Side note, I would suggest to use std.subview which is “understood” by linalg tiling and fusion.
linalg.slice is more meant to be “rank-reducing”, it can canonicalize into std.subview in your cases but it isn’t done atm.

Even when canonicalizations are there, putting all the patterns together into useful transformations is still going to be necessary.

So I’d suggest just using std.subview unless you need to reduce ranks.


Thanks again for getting back to me. We’re all dealing with the craziness as best we can.

You’re right about the loop carried dependency for out, it was unintentional; the intent was to have a temporary storage location between loops.

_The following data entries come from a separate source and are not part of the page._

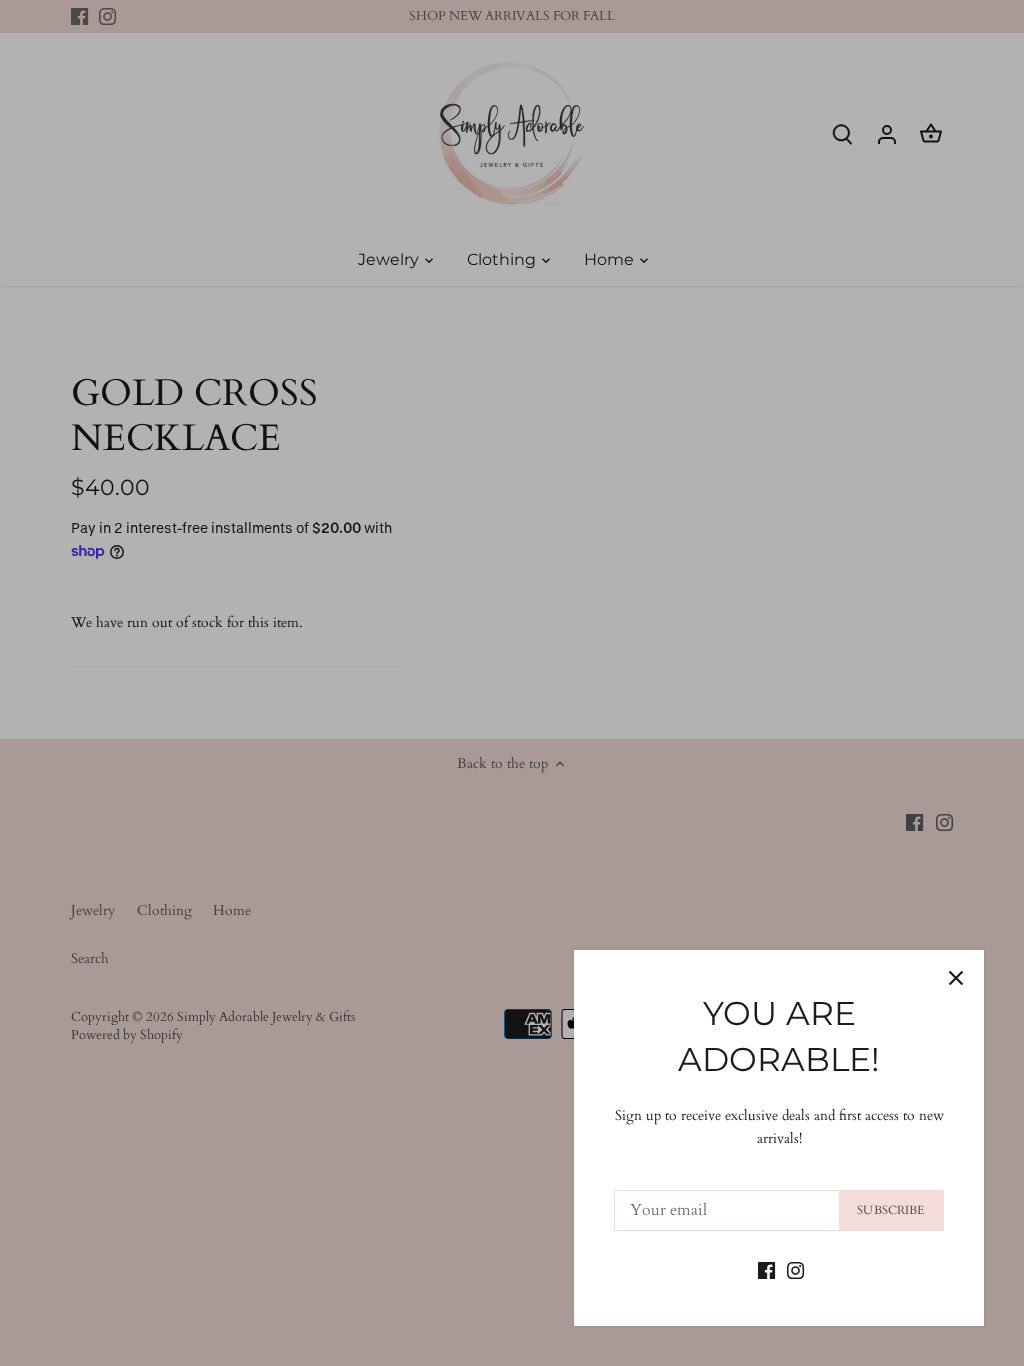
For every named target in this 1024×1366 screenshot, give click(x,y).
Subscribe (890, 1210)
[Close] (956, 978)
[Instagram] (795, 1269)
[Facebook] (766, 1269)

The kernel i wrote here was intended to be something simple so i can understand the IR. It doesn’t directly map directly to any real code. But it does represent the larger problem i’m trying to solve: i’d like to represent an enviornment in which matrix-vector multiplication of fixed size is a basic unit of execution. So in this example it represents a simple case of two mvm (matrix-vector-multipy) that feed each other that are wider then the fixed size (128 in this case). The naive lowering generates a loop for each one which ideally are fused into as single loop. i was playing with the current dialects to see if i could directly represent this view of the program.

On using std.subview… i don’t see this documented anywhere, is this new? I thought i remembered seeing it somewhere but it operated on values instead of memrefs? i cannot find anything on it now looking at


An alternative is also to use vector.contract which has semantics close to linalg.generic and can be used to represent such things.

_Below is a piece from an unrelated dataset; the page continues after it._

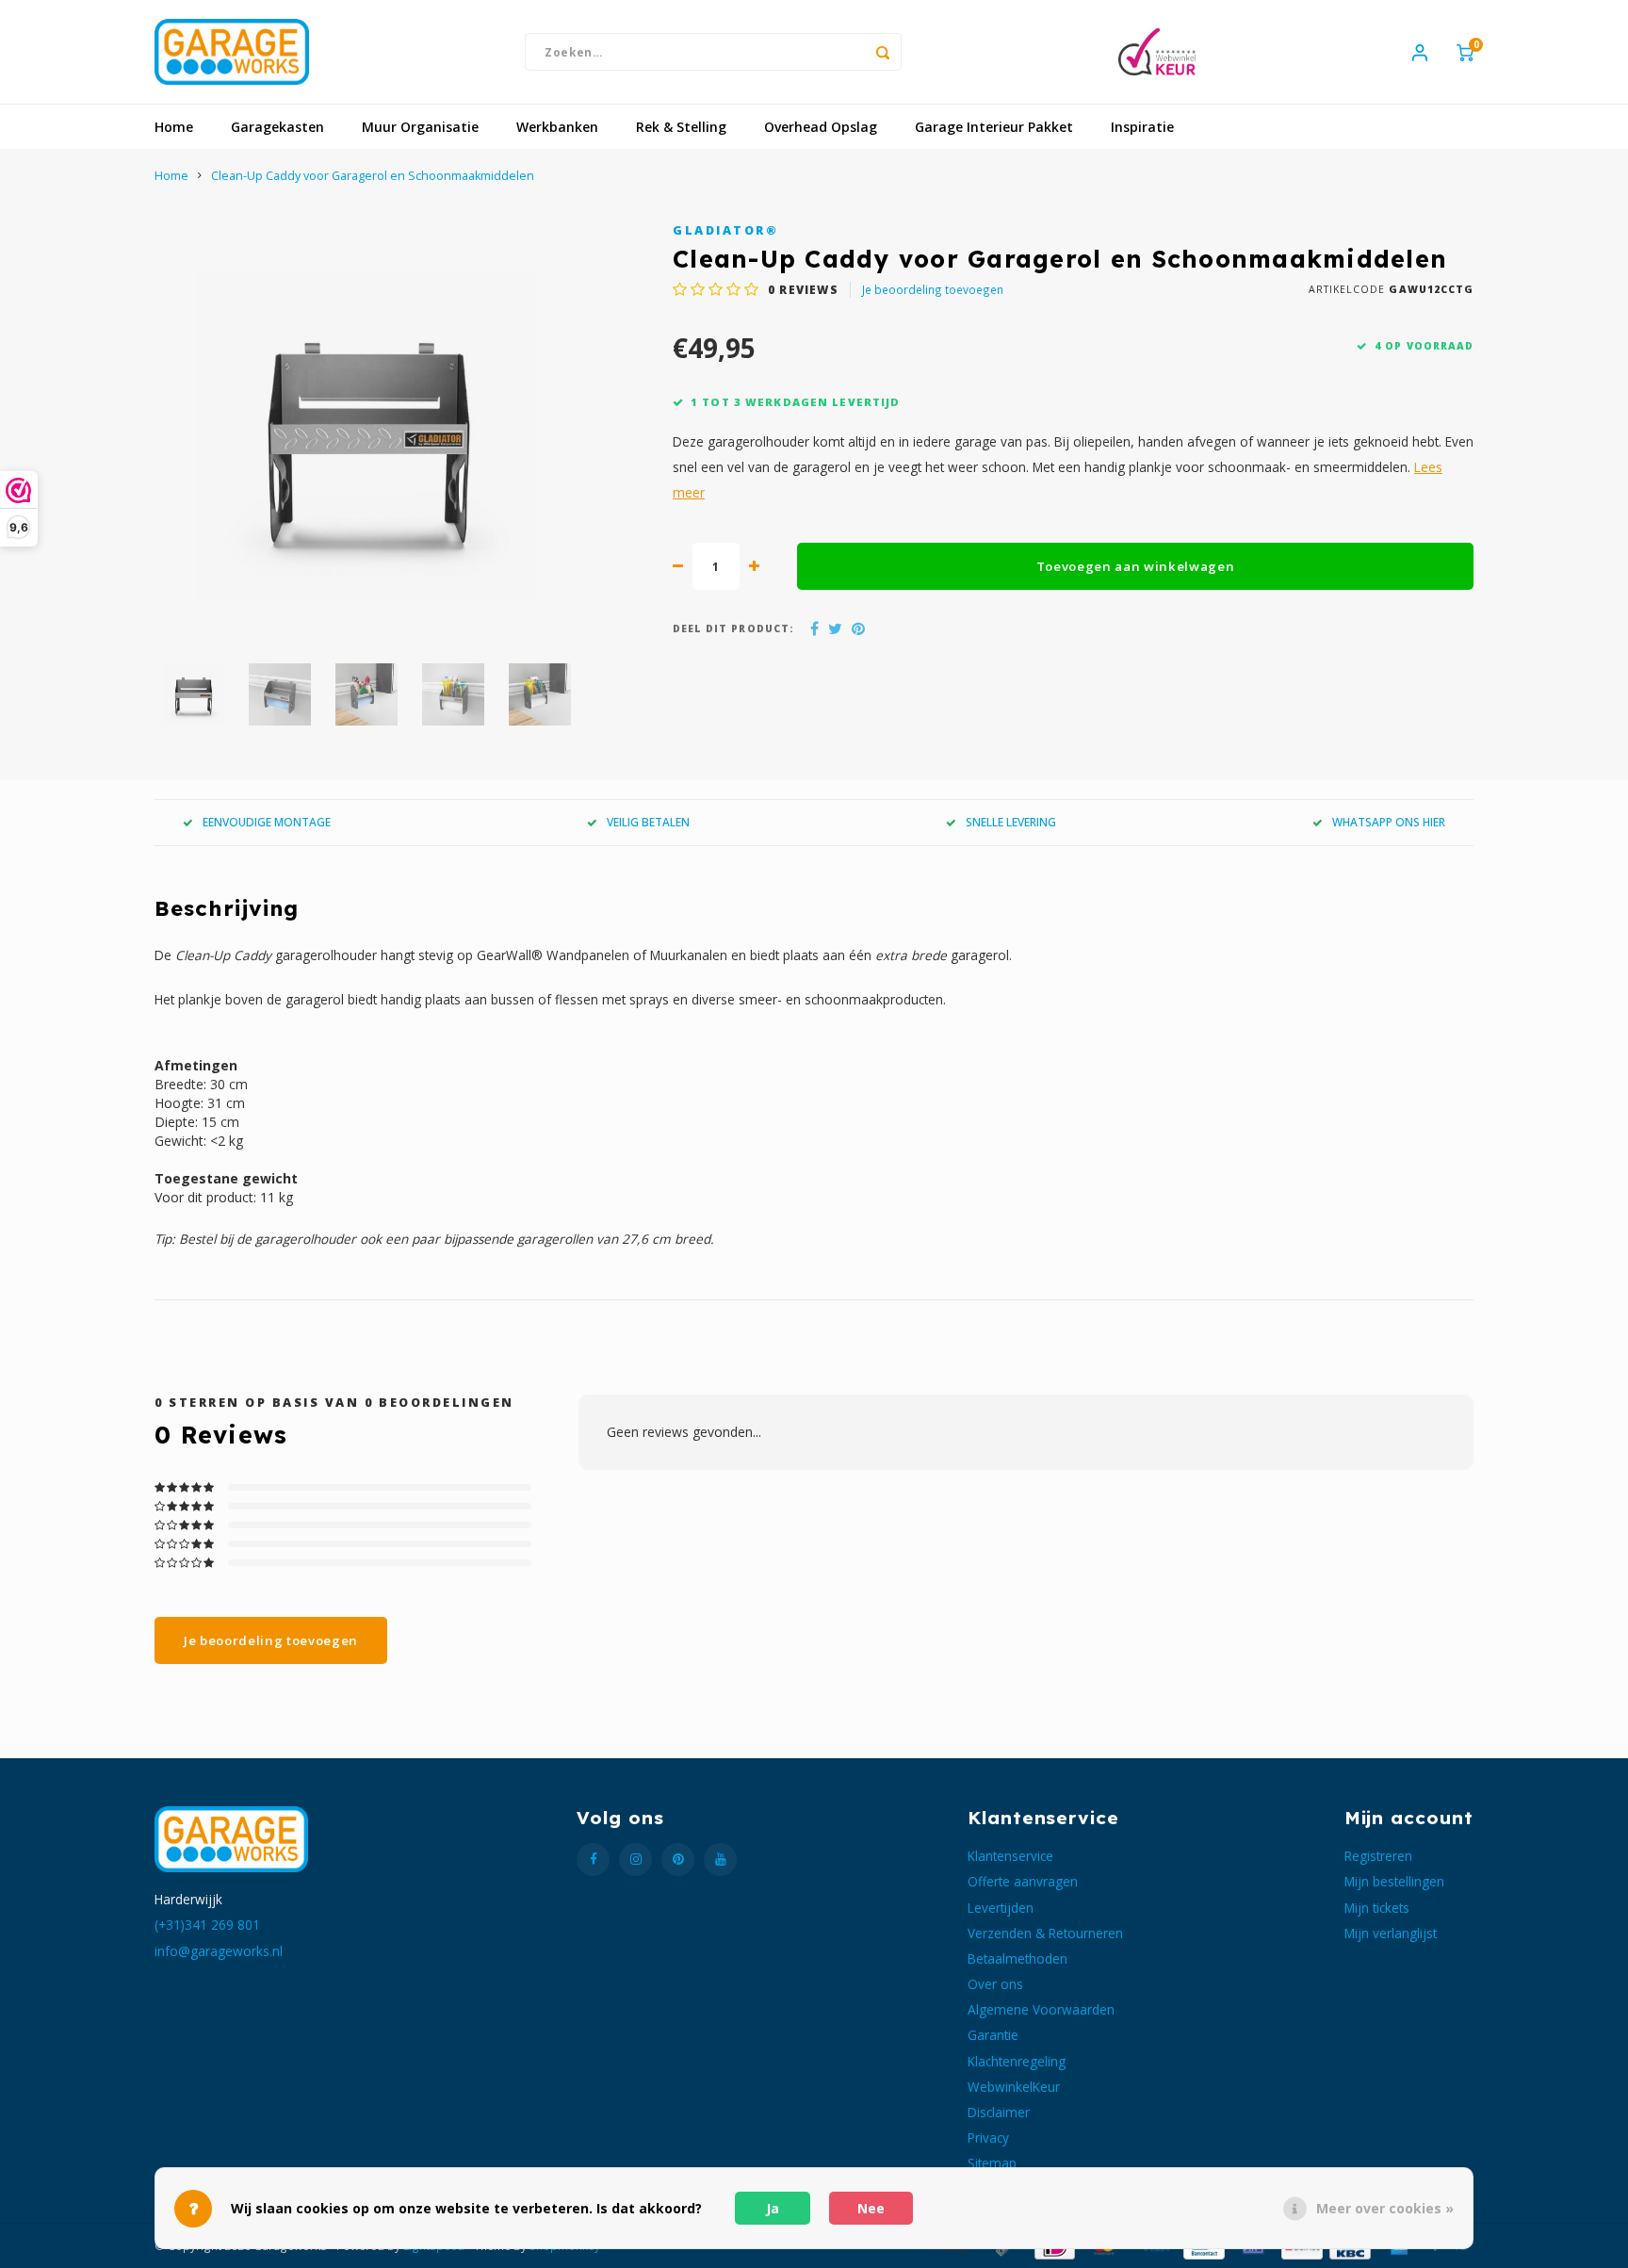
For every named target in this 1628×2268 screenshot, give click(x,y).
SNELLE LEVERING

If you want to stay on pure memref<scalar> then I’d suggest looking at higher-level (e.g. 3-D linalg.generic.

In TensorComprehension-like / einsum notation, I’d would write this to resemble (where “r_” denotes a reduction dimension):

out(i, j) += kernel_1(i, j, r_k) * P0(r_k)
out2(i, j) += kernel_2(i, j, r_k, r_l) * out(r_k, r_l)
linalg.generic(%kernel_1, %P0, %out) #some_traits_1: { region }
  (memref<2x128x128>, memref<128>, memref<2x128>)
linalg.generic(%kernel_2, %out, %out2) #some_traits_2: { region }
  (memref<2x128x2x128>, memref<2x128>, memref<2x128>)

If you then took this form and tileAndFuse’d the second by {2}, it should give you the form.

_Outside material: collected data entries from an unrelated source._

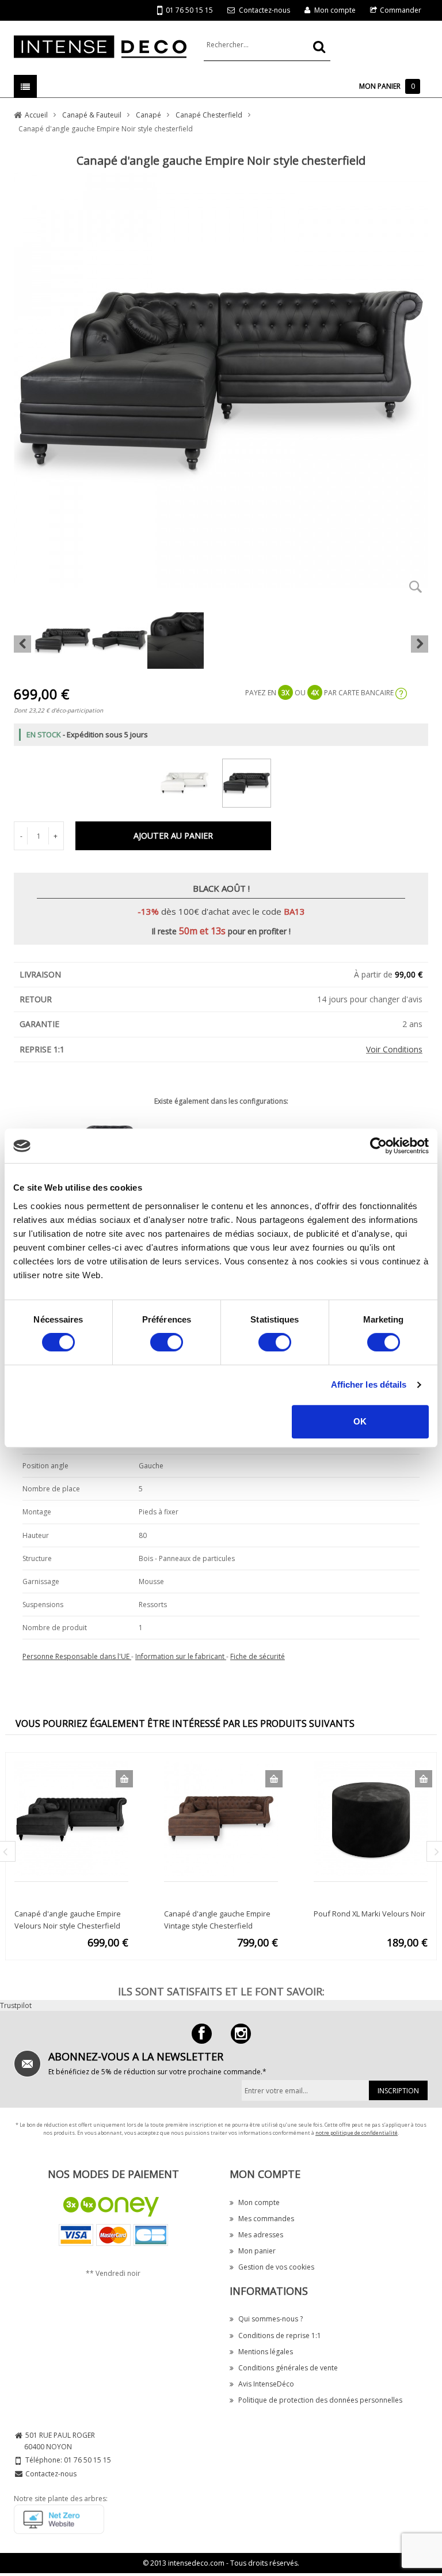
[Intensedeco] (241, 2034)
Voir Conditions (394, 1049)
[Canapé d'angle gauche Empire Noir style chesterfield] (252, 781)
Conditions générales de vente (288, 2368)
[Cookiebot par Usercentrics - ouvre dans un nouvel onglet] (378, 1145)
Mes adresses (260, 2235)
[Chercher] (319, 47)
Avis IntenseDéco (266, 2384)
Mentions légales (265, 2352)
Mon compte (335, 10)
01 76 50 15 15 (189, 10)
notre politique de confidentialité (356, 2132)
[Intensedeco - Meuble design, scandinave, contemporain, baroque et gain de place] (100, 46)
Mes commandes (266, 2218)
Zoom (415, 586)
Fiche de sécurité (257, 1656)
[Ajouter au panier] (124, 1778)
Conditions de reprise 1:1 (279, 2335)
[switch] (166, 1342)
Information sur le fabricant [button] (180, 1656)
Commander (400, 10)
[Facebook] (202, 2034)
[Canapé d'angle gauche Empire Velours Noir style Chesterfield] (71, 1818)
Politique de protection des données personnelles (320, 2400)
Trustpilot (16, 2005)
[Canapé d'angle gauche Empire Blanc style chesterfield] (190, 781)
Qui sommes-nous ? (270, 2319)
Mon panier (257, 2251)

With vectors it could look like:

linalg.generic(%kernel_1, %P0, %out) #some_traits_3: {region}
  (memref<2xvector<128x128>>, memref<vector<128>>, memref<2xvector<128>>)
linalg.generic(%kernel_2, %out, %out2) #some_traits_4: {region}
  (memref<2x2xvector<128x128>>, memref<2xvector<128>>, memref<2xvector<128>>)

notice however that I have cheated by turning memref<256x256> into memref<2x2xvector<128x128>> which requires moving data around.
Ultimately it depends how much control you have over the input language / data allocation etc and how much you want to rely on analysis and transformations vs using guaranteed abstractions like vectors.

One way we are attacking some of these things is bottom-up from the vector level: this uses C++ metaprogramming to create MLIR that operates on vectors and benchmark vector contraction.

Weird, the docs do not seem to have been updated for some time here it is: It used to be linalg.subview and graduated to std.subview ~6 months back.

@mehdi_amini @jpienaar is there something special to do to trigger doc updates?

StandardOps currently doesn’t use the auto-generated documentation. I’m working on fixing this right now.

Should be fixed whenever gets submitted.

How do you do this? I tried using


in LinalgTilingOptions, but this didn’t work on linalg.matmul at least. In fact it didn’t do any tiling at all and left the linalg.matmul unchanged.

An implementation that uses Affine::ForOp should be plugged here. If you need this functionality, care to give it a shot?

That worked great. Thank you!

Is there a reason why this isn’t already implemented? Like it’s not fully functional yet or something?

Mostly because there has been no real need for it until now.
Do you have a specific use case in which you’d benefit from affine-only transformations on the outer loops after tiling?

Not particularly. I’m pretty new to mlir, so I’m still in a learning phase and just exploring all the tools.